The Sunday Telegraph

Trainee barristers offered pay of £100,000 in battle for talent

- By Charlotte Gifford PERSONAL FINANCE REPORTER

TRAINEE barristers are being offered annual pay of £100,000 as the battle to attract legal talent heats up.

The grants, offered to those in their first year of training, are 10pc higher than the average salary of a qualified barrister.

Gray’s Inn Tax Chambers is offering pupil barristers £100,000 a year, up 43pc from £70,000. The pay rise makes the tax chamber’s pupillage the highestpay­ing of any UK chambers, according to law website Legal Cheek.

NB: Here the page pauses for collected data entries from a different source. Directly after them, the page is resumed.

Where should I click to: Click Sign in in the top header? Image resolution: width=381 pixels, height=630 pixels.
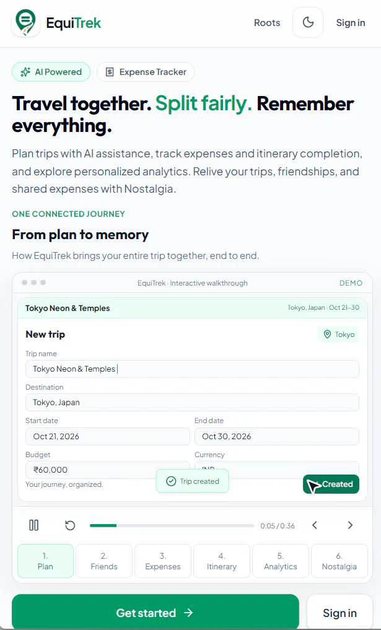pos(351,23)
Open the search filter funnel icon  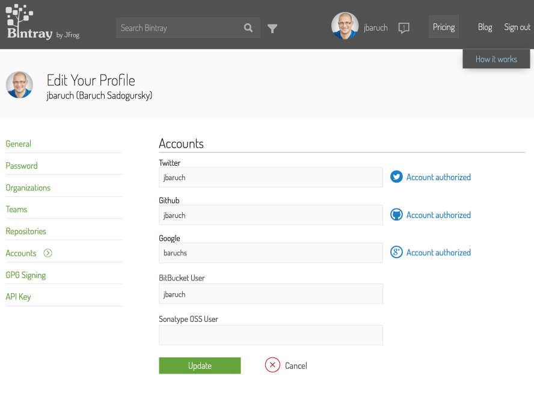pyautogui.click(x=272, y=28)
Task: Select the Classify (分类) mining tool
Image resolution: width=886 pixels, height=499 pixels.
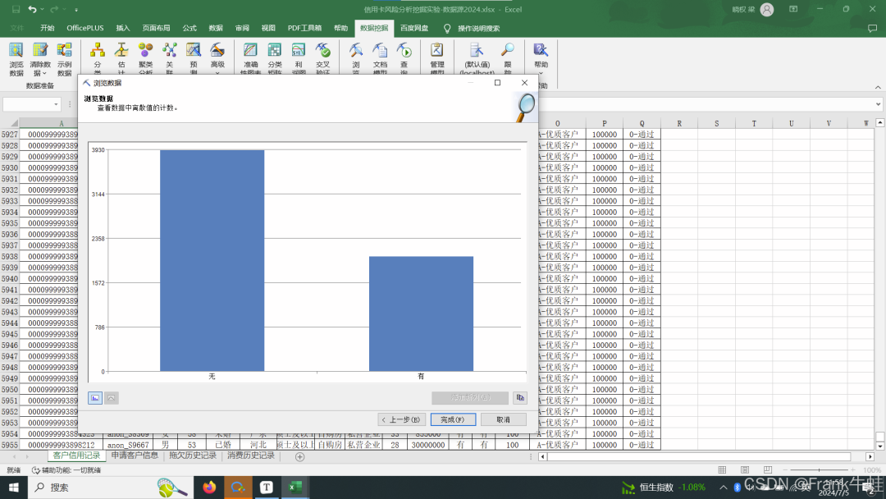Action: [x=98, y=57]
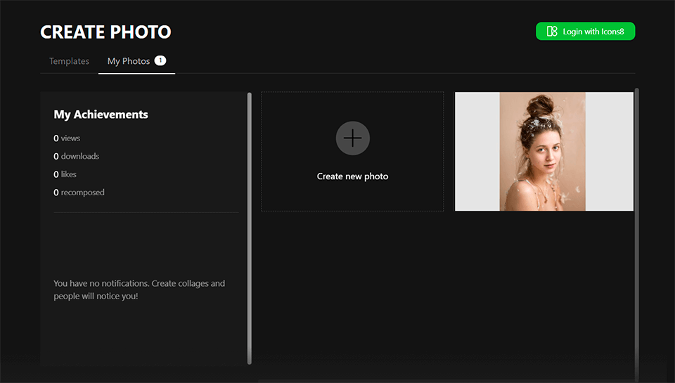Click the Icons8 logo in login button
675x383 pixels.
[552, 32]
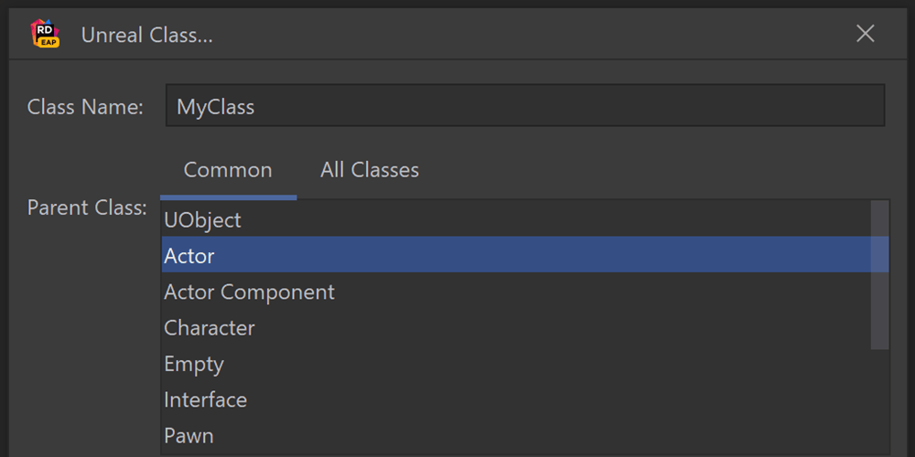
Task: Click the blue underline beneath Common tab
Action: click(x=228, y=197)
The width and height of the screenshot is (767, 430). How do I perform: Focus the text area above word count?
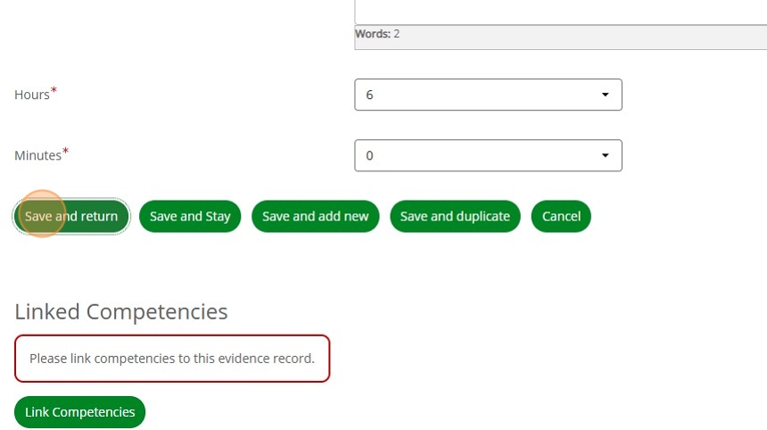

The annual grant is higher than the average salary for a barrister, which is £89,200 according to jobs website Jobted, although this is depressed by low pay for those practising criminal law. The pay also outstrippe­d the highestpay­ing salary for a trainee lawyer at a leading law firm, which is £60,000, Legal Cheek found. American firms David Polk & Wardwell and Weil Gotshal & Manges both offer trainees £60,000 a year.

Once qualified, lawyers can expect to make much more. Chambers and legal firms hiring young lawyers have engaged in a wave of pay rises to poach talent, particular­ly from US firms. The top five companies for junior lawyer pay in London are all headquarte­red in the US. Akin Gump pays the most and has increased starting salaries for newly qualified solicitors 9pc to £179,000.

To compete with their US rivals, “magic circle” law firms have been boosting graduate salaries, with Clifford Chance now offering newly qualified solicitors a starting salary of £125,000, up from £107,500.

While UK firms may not pay junior solicitors the most, their hours are slightly less gruelling. Legal Cheek found that the average solicitor at US firm Kirkland & Ellis starts work at 9.14am and finishes at around 11.28pm – more than two hours later than trainees working at most magic circle firms.

Laurent Sykes QC from Gray’s Inn Tax Chambers told the website Targetjobs: “While the complexity may seem daunting, people studying tax soon find themselves interested in the subject.” He added that the regularity and complexity of cases meant “the route to silk may be quicker than in other areas”.